I bet many of you readers just got flashbacks. I also bet many of you cringed and/or gasped in horror at said flashbacks. It’s not an uncommon reaction. Our own Andrea Klick summed it up when I told her my idea for this piece: “2000s style is disgusting!”
Indeed, most people would love to forget the aesthetic of this particular decade. The transition from the oft-lauded 90s to the big, fat, futuristic Y2K created a culture dominated by Myspace, MTV, and Paris Hilton, with Kim Kardashian following her like a spray-tanned, bag-toting lapdog. Call the decade too recent or call it too horrible; either way, a 2000s style revival is an idea oft-dismissed. We’ve kept the early aughts frozen in time, never to be thawed and let their Victoria’s Secret body spray-scented charms flow back into the mainstream.
Until now.
The first inklings of the 2000s revival popped up in 2015, most notably an online article from Vogue titled “The Year in Fashion: Are You Ready for the Second Coming of Early-Aughts Style?”. From there came more articles, Tumblr blogs, Instagram accounts, and, of course, a million near-identical “2000s kids” Buzzfeed posts. While not everyone is walking around in barely-there sequins tops and dresses-over-jeans just yet, this surge of attention to the aughts to nothing to wave off.  What do I think about it? Well, being Her Majesty the Queen of Opinion, my stance spans quite a few long, convoluted paragraphs.

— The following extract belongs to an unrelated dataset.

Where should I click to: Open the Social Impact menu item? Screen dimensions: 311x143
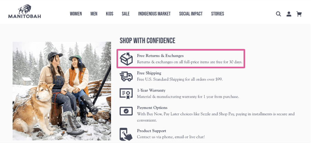click(191, 14)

So, as Avril Lavigne used to whine from iPods everywhere, “Why’d you have to go and make things so complicated?”
If you’re a student, you probably remember the early 2000s as a fever-dream whirlwind of Webkinz and Disney Channel original movies. I remember those years the same way, but rather than nostalgia, I only feel confusion. Indeed, that’s how I can sum up the first decade of my life: pure confusion. Confusion over my parents’ divorce. Confusion over going to new school after new school after new school. Confusion over what other kids whispered to each other when they looked at me, an awkward, fidgety girl who had never watched an episode of Lizzie McGuire in her life.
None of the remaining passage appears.